### [Work to be completed]
For the listing below, print exactly the lines from the line with "This screenshot has height=720, width=1297." to the line with "The width and", both included, and nothing beyond them.

### [Record excerpts]
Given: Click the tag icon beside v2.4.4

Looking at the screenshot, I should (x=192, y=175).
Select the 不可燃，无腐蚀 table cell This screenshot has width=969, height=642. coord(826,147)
--
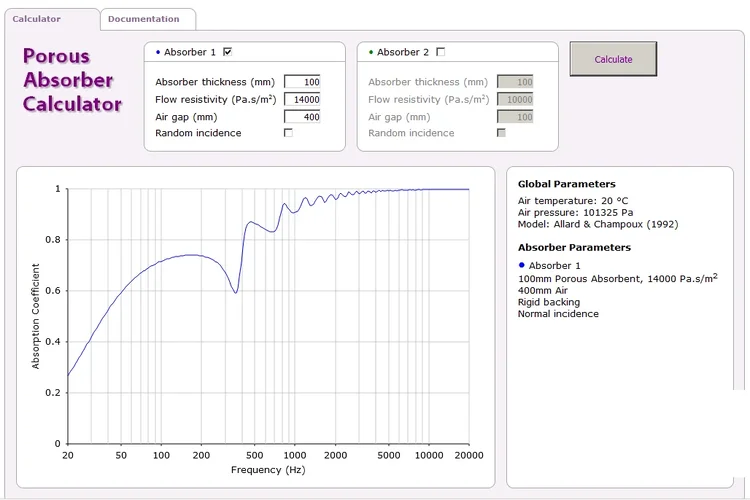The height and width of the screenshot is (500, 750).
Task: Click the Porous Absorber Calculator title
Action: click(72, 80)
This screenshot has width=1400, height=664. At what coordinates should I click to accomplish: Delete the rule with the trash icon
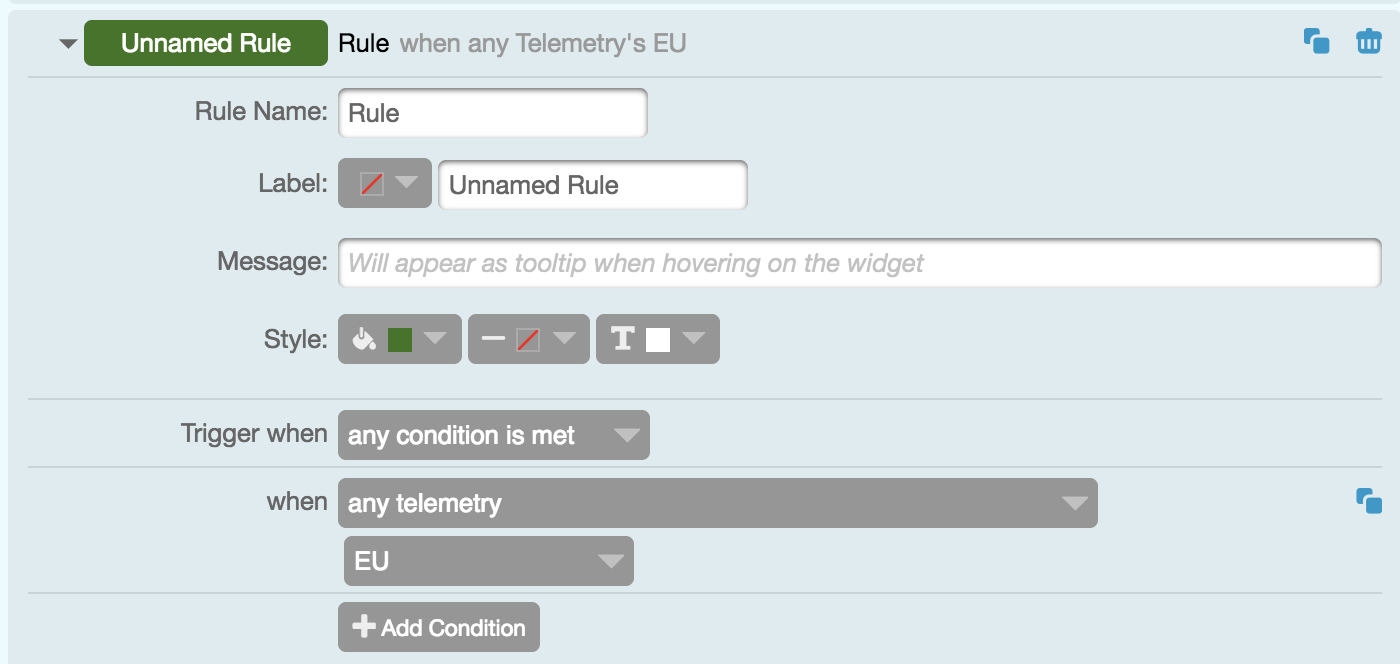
==
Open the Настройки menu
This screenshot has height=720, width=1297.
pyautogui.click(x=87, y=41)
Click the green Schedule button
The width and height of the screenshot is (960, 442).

### [Task output]
This screenshot has height=720, width=1297.
pyautogui.click(x=87, y=41)
Click the green Schedule button
The width and height of the screenshot is (960, 442).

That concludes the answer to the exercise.